------ Excerpt ------

Quantum Photonics Market Segmentation:

Based on the offering:

• System
• Services

In the market, the system segment holds the largest market share. This is driven by rising demand for quantum photonic hardware such as quantum communication modules, photonic quantum computing chips, and integrated photonic circuits. These systems are fundamental to enabling core functionalities like quantum key distribution (QKD), quantum simulation, and high-speed optical processing. Significant investments from governments and enterprises into quantum hardware infrastructure, such as PsiQuantum’s $750 million initiative for scalable photonic quantum chips, underscore this dominance. On the other hand, the Services segment, while growing, currently holds a smaller share, limited mainly to consulting, integration, and early-stage QaaS offerings.

Based on the application:

• Quantum Computing
• Quantum Communication
• Quantum Sensing and Metrology
• Quantum Dot Photodetector
• Atomic Clocks
• Quantum LiDAR
• PAR (Photosynthetically Active Radiation) 
• Quantum Sensor

The quantum computing segment currently holds the largest share in the market. This dominance is fueled by the growing demand for high-speed processing and simulation in sectors such as pharmaceuticals, finance, and materials science. Photonic quantum computing offers advantages like scalability, low energy loss, and fast data transmission using photons. Major players like Xanadu and IBM are investing heavily in photonic-based quantum computing systems. In contrast, PAR (Photosynthetically Active Radiation) and Quantum LiDAR are smaller, emerging segments with niche applications in agriculture and autonomous vehicles, respectively, and are still at early stages of commercialization.

------ Records supplied ------

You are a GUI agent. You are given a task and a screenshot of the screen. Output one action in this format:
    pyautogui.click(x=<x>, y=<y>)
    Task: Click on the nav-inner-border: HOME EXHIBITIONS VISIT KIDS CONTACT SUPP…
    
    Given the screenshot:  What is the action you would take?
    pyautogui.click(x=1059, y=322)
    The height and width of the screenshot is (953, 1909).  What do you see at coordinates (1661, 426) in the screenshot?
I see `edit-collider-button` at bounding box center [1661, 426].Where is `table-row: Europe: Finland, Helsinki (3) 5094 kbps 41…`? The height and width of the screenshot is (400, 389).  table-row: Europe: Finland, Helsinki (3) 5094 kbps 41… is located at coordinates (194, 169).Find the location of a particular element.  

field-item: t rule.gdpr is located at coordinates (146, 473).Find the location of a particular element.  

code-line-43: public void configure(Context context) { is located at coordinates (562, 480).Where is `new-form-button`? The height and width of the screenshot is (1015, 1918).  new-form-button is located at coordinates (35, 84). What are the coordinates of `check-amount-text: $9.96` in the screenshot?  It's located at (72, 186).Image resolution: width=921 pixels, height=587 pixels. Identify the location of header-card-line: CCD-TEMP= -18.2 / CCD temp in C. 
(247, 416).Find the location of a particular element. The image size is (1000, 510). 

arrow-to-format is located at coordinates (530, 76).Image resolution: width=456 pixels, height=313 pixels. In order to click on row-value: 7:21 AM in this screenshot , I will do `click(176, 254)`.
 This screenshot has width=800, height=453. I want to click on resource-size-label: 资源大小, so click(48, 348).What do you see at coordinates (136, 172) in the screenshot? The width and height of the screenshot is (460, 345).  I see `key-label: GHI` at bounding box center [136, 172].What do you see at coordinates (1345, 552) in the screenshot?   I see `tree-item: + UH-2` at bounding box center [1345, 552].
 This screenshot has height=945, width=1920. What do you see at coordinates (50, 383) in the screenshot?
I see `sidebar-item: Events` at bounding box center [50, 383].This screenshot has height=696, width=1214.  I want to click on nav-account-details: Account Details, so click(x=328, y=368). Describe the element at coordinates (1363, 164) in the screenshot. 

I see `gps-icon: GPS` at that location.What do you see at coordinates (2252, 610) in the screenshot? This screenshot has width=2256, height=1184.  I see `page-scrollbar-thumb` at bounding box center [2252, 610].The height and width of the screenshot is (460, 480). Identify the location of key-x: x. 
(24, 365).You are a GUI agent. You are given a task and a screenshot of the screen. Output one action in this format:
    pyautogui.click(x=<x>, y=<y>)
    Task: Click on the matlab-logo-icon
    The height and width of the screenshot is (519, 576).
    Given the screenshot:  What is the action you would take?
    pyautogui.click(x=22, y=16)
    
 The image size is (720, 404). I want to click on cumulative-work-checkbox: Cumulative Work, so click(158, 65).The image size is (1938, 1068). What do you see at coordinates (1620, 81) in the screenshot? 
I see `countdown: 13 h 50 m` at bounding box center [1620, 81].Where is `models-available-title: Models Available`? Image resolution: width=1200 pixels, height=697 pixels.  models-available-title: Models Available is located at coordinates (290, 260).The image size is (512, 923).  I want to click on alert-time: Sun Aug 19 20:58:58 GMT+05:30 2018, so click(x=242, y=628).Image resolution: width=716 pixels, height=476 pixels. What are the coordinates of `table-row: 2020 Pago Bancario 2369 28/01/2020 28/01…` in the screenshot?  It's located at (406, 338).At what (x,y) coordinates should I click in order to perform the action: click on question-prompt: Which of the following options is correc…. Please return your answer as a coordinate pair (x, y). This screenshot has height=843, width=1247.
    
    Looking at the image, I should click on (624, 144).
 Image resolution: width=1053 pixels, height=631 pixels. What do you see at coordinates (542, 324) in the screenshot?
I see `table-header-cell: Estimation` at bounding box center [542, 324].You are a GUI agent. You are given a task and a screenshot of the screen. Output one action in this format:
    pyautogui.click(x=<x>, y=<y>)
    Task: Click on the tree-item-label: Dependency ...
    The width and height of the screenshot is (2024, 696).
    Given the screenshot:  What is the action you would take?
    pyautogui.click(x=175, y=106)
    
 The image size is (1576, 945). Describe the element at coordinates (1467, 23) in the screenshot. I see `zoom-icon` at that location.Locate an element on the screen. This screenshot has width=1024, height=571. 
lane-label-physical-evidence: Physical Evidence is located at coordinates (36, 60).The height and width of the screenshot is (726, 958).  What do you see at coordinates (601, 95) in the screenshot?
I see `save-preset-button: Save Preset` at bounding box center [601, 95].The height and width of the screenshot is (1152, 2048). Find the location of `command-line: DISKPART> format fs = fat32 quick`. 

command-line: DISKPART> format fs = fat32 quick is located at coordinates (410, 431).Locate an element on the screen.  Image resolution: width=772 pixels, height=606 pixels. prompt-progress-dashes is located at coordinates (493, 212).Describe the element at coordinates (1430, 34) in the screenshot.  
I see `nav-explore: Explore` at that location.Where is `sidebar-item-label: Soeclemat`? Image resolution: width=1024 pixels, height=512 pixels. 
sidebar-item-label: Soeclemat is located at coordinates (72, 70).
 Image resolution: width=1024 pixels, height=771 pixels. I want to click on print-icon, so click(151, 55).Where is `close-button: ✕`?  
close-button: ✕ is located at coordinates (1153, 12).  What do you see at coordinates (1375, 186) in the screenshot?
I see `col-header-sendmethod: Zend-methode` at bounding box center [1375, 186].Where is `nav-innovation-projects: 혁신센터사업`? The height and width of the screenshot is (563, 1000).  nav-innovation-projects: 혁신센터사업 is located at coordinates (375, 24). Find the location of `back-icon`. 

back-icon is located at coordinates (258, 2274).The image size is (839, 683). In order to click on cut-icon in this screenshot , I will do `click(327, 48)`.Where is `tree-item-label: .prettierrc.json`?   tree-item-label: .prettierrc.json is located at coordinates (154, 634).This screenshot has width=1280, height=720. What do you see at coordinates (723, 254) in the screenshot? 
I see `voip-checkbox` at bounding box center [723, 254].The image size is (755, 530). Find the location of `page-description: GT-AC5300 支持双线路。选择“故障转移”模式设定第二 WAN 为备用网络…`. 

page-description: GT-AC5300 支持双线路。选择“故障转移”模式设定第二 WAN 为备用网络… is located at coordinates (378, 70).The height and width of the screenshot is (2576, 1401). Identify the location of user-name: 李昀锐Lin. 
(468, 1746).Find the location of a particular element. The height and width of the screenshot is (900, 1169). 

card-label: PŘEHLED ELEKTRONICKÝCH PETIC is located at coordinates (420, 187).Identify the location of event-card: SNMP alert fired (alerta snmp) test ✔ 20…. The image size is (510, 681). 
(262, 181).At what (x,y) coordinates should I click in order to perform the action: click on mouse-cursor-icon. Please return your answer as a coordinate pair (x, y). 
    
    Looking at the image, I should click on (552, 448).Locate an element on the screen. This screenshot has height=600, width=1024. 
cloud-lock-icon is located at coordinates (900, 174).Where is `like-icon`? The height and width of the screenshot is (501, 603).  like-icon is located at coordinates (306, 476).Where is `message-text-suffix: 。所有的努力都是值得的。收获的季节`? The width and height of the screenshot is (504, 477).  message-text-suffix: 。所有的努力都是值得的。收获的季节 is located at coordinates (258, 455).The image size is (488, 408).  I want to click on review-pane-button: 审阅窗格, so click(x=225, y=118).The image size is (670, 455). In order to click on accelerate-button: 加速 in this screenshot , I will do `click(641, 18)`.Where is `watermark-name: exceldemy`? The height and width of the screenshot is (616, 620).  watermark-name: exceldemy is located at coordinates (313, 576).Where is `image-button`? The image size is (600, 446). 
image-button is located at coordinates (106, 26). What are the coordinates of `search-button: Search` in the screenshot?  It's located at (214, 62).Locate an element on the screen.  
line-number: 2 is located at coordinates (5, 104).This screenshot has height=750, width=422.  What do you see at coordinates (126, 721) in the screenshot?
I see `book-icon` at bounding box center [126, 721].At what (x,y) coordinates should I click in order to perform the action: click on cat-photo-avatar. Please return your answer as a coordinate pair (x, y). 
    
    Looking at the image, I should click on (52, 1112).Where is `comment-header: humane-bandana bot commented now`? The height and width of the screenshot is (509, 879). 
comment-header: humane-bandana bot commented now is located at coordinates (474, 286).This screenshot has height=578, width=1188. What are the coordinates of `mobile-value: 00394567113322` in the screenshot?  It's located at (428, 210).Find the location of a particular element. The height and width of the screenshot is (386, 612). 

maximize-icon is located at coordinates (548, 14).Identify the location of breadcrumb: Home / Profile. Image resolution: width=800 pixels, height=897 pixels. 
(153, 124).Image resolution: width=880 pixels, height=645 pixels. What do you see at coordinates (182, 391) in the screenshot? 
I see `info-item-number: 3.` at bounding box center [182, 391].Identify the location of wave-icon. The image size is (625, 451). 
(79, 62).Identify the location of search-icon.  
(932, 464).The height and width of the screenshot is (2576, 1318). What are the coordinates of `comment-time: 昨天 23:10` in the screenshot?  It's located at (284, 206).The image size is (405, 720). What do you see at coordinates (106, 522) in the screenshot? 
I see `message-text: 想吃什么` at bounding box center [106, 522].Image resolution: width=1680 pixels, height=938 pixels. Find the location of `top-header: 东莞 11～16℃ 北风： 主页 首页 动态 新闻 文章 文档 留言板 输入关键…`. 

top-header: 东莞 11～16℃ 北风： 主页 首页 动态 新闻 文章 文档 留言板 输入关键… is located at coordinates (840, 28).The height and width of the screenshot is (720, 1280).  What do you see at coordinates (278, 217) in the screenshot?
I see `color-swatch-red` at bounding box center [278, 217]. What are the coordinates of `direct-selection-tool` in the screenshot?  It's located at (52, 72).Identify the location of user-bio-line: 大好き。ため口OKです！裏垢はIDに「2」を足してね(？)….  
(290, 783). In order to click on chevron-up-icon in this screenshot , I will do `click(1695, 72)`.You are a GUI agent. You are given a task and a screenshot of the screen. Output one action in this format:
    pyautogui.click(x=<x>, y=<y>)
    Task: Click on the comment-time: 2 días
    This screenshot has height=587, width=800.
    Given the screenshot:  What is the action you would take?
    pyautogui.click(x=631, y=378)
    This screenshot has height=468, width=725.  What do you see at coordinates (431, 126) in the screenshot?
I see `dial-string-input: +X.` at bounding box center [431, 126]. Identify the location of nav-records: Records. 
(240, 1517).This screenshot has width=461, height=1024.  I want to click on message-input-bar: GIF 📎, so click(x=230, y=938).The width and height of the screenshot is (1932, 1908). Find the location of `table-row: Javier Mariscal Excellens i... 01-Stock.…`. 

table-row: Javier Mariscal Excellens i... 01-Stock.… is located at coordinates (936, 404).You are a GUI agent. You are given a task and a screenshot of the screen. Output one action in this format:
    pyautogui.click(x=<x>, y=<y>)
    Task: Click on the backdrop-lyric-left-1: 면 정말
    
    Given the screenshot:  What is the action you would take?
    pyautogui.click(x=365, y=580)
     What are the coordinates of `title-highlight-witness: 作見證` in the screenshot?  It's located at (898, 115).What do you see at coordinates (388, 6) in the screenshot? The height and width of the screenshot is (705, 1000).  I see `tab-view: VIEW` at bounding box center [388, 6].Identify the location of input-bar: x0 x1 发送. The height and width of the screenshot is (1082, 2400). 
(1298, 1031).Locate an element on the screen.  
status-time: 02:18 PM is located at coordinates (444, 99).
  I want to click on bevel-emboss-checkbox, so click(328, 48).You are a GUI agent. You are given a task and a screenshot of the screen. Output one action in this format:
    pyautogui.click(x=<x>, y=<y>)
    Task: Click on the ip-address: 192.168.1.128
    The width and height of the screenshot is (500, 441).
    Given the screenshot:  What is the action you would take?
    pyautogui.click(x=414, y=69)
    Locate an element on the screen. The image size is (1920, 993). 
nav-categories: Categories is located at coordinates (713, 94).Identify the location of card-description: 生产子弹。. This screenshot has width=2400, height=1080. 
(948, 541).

------

What is expected
Answer these questions using the excerpt on quantum photonics market segmentation.
(a) Which offering segment holds the largest market share?
(b) Which application segment holds the largest share in the market?
(c) Which company's $750 million initiative is given as an example of investment in quantum hardware?
You won't need the records for this.

Output for this task
(a) The system segment.
(b) The quantum computing segment.
(c) PsiQuantum.